I was still tingling 2 days after I stopped taking the tablets. Couldn’t see me getting over the pains and fatigue unless I literally stopped doing anything at all (and that just isn’t possible) which is why I opted to increase the pred for 5 days. I am building in some time out too - when I can 😂
I am feeling completely fatigued today and still aching, also I seem to have lost my appetite. Also hoping I will feel better tomorrow and that they don’t have to give me these tablets after my vitrectomy or I will be taking to my bed!
That's rotten luck and hope all goes well for next procedure. Remember your breathing exercises and perhaps visualise in mind a good walk, perhaps when on holiday, step by step. Hope you are soon bright eyed but may be not bushy tailed
thank you, no I think that is a good idea. Not sure how long it will take but I was in theatre for over an hour last Friday. I will think of one of my walks and remember my breathing exercises. I am quite happy to be bright eyed but not too sure about bushy tailed!
Sorry you have had these troubles. Hope things get fixed up with no more drama. My wife Jan has had a similar journey.

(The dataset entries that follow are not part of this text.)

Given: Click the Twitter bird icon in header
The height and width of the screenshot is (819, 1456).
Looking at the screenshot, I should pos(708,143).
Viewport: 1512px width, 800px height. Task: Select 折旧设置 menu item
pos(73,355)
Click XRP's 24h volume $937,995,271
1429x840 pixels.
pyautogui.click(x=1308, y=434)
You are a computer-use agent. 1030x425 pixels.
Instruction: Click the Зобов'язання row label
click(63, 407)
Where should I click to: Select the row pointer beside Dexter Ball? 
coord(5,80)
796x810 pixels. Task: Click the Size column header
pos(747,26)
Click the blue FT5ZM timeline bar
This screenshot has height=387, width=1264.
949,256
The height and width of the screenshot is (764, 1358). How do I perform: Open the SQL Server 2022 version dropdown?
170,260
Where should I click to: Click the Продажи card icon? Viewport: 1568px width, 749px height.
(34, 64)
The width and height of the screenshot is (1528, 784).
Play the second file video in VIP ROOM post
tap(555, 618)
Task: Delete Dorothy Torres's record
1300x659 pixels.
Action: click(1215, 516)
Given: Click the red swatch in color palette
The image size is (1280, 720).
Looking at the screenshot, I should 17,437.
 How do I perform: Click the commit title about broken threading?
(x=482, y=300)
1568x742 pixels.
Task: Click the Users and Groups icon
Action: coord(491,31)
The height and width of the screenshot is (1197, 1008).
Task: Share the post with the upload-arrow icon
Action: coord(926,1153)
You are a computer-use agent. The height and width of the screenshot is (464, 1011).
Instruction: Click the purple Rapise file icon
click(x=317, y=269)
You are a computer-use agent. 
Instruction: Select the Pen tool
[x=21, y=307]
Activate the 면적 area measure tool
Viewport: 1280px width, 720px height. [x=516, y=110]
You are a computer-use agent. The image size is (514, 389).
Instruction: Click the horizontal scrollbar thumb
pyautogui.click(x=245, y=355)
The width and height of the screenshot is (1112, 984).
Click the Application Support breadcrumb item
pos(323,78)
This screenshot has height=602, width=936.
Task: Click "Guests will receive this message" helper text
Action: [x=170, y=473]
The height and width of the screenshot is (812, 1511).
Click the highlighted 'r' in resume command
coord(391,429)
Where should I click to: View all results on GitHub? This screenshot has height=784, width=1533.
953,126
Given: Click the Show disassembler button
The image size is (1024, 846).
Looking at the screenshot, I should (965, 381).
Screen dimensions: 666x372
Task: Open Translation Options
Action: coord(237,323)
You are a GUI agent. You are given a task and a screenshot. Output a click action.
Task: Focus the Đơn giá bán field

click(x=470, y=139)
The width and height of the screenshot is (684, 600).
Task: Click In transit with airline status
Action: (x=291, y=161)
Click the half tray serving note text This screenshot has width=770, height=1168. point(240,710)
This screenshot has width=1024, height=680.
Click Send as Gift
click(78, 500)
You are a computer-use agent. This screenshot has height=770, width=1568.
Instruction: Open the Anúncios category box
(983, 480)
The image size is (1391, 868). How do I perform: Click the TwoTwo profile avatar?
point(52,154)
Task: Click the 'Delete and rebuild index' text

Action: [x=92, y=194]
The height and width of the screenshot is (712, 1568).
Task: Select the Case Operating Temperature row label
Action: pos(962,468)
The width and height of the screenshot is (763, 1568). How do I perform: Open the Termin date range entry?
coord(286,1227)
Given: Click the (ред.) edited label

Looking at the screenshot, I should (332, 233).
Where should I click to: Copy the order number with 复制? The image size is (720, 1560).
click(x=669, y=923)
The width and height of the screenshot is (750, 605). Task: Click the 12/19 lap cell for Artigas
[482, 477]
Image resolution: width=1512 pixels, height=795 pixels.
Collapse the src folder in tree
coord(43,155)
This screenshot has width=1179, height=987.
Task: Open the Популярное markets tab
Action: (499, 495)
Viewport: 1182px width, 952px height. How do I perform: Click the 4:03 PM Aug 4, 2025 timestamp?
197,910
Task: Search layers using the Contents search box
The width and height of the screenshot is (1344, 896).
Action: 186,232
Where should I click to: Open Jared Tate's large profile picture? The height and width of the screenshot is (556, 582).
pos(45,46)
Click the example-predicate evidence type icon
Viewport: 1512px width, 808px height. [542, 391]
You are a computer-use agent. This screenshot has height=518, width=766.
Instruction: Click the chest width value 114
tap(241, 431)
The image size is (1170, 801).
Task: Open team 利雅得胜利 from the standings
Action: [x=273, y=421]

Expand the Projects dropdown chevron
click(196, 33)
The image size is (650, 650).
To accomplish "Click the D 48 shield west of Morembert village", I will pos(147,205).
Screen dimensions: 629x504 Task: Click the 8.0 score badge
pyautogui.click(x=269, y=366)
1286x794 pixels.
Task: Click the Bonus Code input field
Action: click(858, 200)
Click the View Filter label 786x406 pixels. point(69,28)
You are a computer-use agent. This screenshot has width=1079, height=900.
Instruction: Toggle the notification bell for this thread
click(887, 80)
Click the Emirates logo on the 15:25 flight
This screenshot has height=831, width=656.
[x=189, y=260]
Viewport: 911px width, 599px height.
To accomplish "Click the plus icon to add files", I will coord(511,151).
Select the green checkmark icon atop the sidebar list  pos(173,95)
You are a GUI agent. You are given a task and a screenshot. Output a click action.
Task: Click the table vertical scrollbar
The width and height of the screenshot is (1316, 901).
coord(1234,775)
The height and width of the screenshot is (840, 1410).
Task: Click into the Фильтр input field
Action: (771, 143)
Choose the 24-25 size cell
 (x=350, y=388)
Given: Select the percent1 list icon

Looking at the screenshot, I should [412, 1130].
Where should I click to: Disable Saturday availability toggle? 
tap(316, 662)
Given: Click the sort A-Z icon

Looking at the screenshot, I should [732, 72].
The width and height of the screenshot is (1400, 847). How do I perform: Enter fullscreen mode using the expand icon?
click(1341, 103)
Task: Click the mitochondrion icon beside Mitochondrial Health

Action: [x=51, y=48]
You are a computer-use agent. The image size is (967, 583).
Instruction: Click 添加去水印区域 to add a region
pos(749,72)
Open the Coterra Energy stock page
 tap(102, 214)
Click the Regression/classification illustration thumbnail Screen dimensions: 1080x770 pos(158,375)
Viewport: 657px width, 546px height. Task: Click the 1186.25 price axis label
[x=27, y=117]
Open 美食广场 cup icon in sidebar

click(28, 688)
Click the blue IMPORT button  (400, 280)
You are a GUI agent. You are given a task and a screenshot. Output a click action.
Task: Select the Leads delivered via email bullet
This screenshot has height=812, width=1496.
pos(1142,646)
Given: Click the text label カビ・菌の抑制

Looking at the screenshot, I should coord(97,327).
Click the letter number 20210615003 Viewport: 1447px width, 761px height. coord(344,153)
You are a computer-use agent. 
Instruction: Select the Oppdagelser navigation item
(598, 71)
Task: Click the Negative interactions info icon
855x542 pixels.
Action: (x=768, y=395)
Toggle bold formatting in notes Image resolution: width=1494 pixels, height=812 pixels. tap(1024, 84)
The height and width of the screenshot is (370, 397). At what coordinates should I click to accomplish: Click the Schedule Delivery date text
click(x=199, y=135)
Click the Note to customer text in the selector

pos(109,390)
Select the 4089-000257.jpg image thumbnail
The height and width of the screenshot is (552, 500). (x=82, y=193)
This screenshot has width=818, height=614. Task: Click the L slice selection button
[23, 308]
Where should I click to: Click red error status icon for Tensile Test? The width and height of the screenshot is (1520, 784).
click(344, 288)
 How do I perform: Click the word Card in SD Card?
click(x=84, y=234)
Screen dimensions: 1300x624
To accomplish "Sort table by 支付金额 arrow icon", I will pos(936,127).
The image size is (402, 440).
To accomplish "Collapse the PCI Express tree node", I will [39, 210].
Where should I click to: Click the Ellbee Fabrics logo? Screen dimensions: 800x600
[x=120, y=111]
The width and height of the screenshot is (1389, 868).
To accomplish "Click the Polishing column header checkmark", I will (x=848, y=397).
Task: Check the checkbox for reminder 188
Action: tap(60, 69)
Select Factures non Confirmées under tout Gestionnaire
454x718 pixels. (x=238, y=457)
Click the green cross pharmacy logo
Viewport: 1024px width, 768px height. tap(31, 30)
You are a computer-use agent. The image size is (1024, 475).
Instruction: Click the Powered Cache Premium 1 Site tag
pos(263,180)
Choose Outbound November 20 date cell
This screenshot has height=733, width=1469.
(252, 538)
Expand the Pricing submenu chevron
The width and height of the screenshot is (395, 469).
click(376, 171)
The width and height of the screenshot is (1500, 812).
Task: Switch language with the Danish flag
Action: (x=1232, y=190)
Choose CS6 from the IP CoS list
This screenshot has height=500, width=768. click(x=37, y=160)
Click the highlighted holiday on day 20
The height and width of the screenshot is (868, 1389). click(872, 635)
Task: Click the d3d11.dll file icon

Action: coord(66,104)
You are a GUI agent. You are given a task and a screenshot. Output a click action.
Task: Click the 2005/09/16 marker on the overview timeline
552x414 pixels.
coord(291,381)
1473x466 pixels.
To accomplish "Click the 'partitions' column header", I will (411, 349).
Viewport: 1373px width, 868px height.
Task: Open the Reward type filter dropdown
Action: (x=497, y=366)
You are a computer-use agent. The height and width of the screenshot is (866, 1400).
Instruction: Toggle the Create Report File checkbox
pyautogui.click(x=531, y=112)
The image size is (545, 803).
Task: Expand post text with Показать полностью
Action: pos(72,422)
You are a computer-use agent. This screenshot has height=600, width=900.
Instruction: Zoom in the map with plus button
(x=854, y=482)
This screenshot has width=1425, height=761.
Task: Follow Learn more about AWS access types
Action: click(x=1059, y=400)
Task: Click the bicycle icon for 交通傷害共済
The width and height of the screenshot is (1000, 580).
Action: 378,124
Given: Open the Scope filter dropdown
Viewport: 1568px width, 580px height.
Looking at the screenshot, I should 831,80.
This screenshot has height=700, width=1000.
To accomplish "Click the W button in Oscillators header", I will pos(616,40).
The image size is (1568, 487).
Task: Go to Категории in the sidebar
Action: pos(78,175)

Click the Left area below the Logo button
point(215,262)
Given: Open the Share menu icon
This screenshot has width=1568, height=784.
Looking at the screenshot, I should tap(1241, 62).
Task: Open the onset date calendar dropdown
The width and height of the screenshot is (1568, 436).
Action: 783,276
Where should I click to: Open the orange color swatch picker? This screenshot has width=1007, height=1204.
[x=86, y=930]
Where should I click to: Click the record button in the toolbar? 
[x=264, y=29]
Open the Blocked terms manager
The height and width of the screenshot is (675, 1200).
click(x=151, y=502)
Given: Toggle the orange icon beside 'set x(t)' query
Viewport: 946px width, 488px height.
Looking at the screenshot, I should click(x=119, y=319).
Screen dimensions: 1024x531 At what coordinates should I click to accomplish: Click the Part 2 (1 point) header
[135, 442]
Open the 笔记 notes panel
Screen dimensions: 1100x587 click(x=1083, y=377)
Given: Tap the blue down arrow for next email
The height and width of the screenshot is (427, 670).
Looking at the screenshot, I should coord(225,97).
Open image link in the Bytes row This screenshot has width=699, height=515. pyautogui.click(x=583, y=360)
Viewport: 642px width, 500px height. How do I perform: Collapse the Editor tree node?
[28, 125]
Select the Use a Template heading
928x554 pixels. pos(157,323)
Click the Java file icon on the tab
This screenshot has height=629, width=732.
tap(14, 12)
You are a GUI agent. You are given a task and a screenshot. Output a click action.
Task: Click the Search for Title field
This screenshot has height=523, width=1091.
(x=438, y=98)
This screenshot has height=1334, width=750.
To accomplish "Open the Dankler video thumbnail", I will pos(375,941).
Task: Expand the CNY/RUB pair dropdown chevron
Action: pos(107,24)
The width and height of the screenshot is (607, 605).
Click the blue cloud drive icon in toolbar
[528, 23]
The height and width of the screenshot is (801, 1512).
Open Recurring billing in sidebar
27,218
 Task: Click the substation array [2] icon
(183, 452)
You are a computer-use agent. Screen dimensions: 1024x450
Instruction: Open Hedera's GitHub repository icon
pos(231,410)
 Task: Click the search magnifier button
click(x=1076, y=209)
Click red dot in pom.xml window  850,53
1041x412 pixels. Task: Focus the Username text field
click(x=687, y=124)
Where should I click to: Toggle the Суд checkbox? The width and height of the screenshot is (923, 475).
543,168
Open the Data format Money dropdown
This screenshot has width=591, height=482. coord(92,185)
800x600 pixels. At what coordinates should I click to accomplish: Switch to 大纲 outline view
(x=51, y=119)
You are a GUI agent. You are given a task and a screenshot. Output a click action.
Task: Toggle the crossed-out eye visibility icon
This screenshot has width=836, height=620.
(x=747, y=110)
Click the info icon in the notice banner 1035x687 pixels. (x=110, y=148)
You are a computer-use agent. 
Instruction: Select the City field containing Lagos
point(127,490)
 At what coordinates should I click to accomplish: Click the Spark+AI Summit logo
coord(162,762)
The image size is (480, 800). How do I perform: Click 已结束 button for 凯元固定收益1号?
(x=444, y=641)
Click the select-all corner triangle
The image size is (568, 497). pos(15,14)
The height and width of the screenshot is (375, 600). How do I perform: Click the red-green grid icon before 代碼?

First the cataract operation at a private clinic went wrong and a pressure spike happened a few days before Christmas . She had an emergency vitrectomy right away in the pubic hospital. I'm not sure what drug they had her on for the pressure at that time. I know she had PredForte (prednisolone) drops and I was in charge of administering them on a complicated timetable with other drops which were antibiotics. I'm the one with PMR so pred was a familiar friend.
Some months later the lens detached and fell in towards the retina. We were having lunch at a cafe and she suddenly announced her left eye had gone out of focus and it was like she was looking underwater. Very scary. Off to our Optometrist to have a look as they were open on the Saturday morning. They wrote it up for the private eye clinic who did the original surgery. She refused to have the remedial work done by the original surgeon and switched to a woman who she felt better about. She had an op like yours where they had to go in and fish out the pieces of lens. They put a new one in. There was mention of the back of the capsule in her left eye being incomplete so they placed the lens in front of the capsule. We didn't know what that meant, and it was done without much by way of informed consent. Maybe they decided that when she was in the operating theatre and I wasn't around, but it was all a blur as far as both of us were concerned.
Some weeks later the new lens got caught up in her iris after her iris had been fully open. Her eye looked like a goat eye with a slit rather than a properly round pupil. Another rush to the eye clinic! She continues to have pressure issues, but she also has a family history of glaucoma (mother and brother). Now she is on an older medicine for glaucoma called Pilocarpine to keep her iris from dilating too much as well as lowering the pressure. That seems to do the trick.
And finish the story, the first eye surgeon who botched the cataract op is now on trial for murdering his wife. So her unease with the first eye surgeon turns out to have been prescient.
Apparently there is a 2% chance that whar happened to me can happen and I am at a greater risk because of having had njections for macular oedema, my pressure was down in 3 days so I am able to have the op to remove the cataract piece and put the lens in. He seemed to be saying it would go in a case. The opthamologist seemed keen to do it but his consultant returns from holiday on Monday when he should be overseeing him so hopefully my doctor will have contacted him by then. It is being done under local anaesthetic.
The drops are a pain. The steroid ones are every 2 hours and the antibiotic ones are 4 times a day. I struggle with the antibiotic ones as they have to be kept in the fridge and the plastic is hard. I struggled extra hard today so my husband offered to do it and told me what a plonker I was. I couldn’t do them because I hadn’t taken the cap off! I was given tablets which bought the pressure down
Hope your wife has no more problems.
Interesting to know that others have complications too!